Dans une déclaration à la presse, M. Mitri a d'emblée souligné l'existence de discours « qui sont en accord avec la concurrence électorale », avant de constater que le dernier discours de Hassan Nasrallah était « pour le moins triste et surprenant, sinon tragique ». Il a rappelé l'accord de Doha, qui met en garde contre le recours à la violence et aux armes pour régler les conflits qui peuvent survenir et contre le recours aux accusations et aux dissensions confessionnelles dans le but d'enregistrer des acquis politiques.
Selon M. Tarek Mitri, le discours de sayyed Nasrallah est loin de rassurer les Libanais sur le fait que les armes de la Résistance ne seront pas utilisées au niveau local. « Le jour glorieux pour la Résistance était le 25 mai (2000, lorsque les Israéliens se sont retirés du Liban-Sud) mais je n'arrive pas à comprendre le rapport entre le 7 mai et la Résistance. Combattaient-ils Israël à Ras- Beyrouth ? Est-ce que Nasrallah veut dire que le jour où il a blessé et humilié son prochain est un jour glorieux ? Les Libanais sont en droit de demander au secrétaire général du Hezbollah et à son parti de réaffirmer leur engagement selon lequel ils ne porteront pas les armes contre leurs compatriotes. Un engagement sérieux doit aussi être crédible », a-t-il affirmé.

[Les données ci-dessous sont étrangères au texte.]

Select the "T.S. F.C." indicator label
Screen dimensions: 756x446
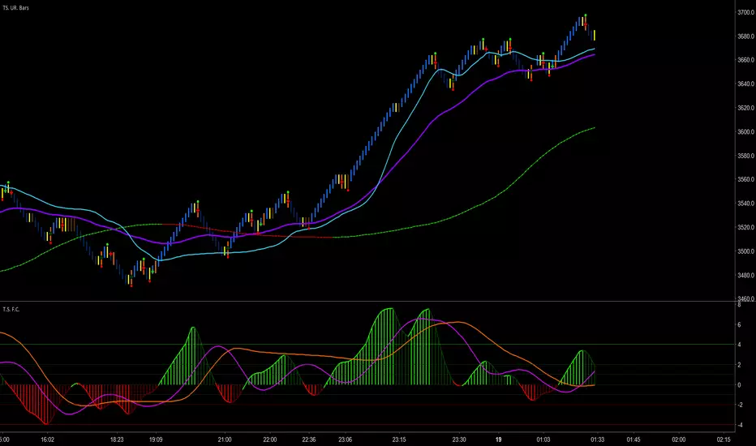[11, 309]
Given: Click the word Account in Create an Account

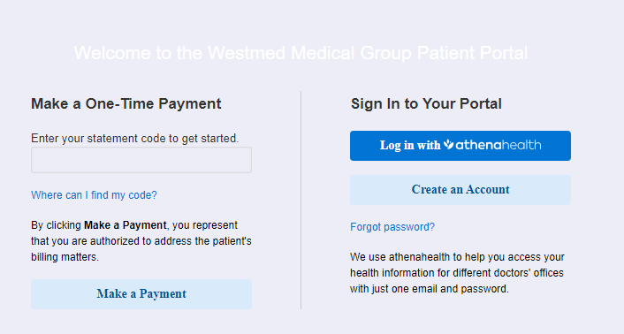Looking at the screenshot, I should coord(488,189).
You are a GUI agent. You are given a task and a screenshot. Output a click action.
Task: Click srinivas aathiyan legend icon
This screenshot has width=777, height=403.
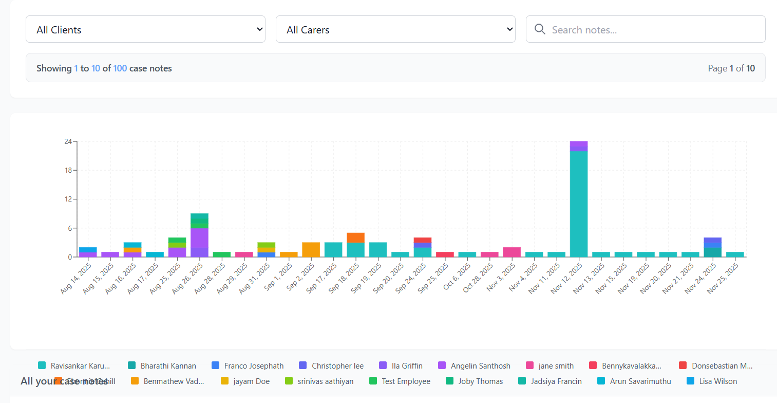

M. Mitri a insisté sur le fait que le discours de sayyed Nasrallah « ne donne pas aux Libanais le sentiment qu'ils sont à l'abri de nouvelles violences si celles-ci peuvent favoriser de nouveaux acquis politiques ». Il a aussi considéré que ses propos ne peuvent pas se situer dans le cadre des discours électoraux « dans la mesure où ils ne tiennent pas compte des alliés chrétiens (du Hezbollah) surtout lorsqu'il a dit que la Résistance peut gouverner le Liban ». « Ce discours institue une sorte de coupure avec l'autre et n'a pas un grand rendement électoral », a-t-il estimé, jugeant que le Liban est « tiraillé par deux logiques : la première appelle à l'édification d'un État et l'autre essaie de maintenir ce projet en suspens et de faire en sorte que le pays reste une scène ouverte aux conflits régionaux ». Soulignant que le pays ne peut pas se redresser si les plaies du passé restent ouvertes, M. Mitri a invité les Libanais à « tourner la page du passé et à œuvrer pour guérir leur mémoire, non pour la raviver de la manière avec laquelle sayyed Nasrallah s'est exprimé ».
Le ministre a ensuite estimé que « deux dictionnaires sont employés pour le vocabulaire électoral : le premier se rapporte au monde animal et le deuxième au monde militaire ». « S'il y a une conviction selon laquelle la décision de ne pas employer les armes à des fins politiques internes est irrévocable, abstraction faite des intentions, il reste que les propos qui comportent une violence morale pavent la voie à des violences physiques », a-t-il observé, avant de critiquer « les vendeurs d'illusions » apparus, selon lui, durant la campagne électorale. Il s'est arrêté dans ce cadre sur la Troisième République, promise par le CPL, s'interrogeant sur son sens et estimant que son institution nécessite un amendement de la Constitution, nécessitant à son tour les deux tiers des voix au Parlement. « Est-ce que les partisans d'une Troisième République auront les deux tiers des voix à l'Assemblée pour pouvoir changer le régime », s'est-il interrogé.
M. Mitri a par ailleurs estimé que le rôle du président de la République se renforcera après les élections et qu'un gouvernement ne peut pas fonctionner tant que le veto est de rigueur. « Ce qui s'est passé au cours du dernier Conseil des ministres soulève de nombreuses interrogations », a-t-il conclu.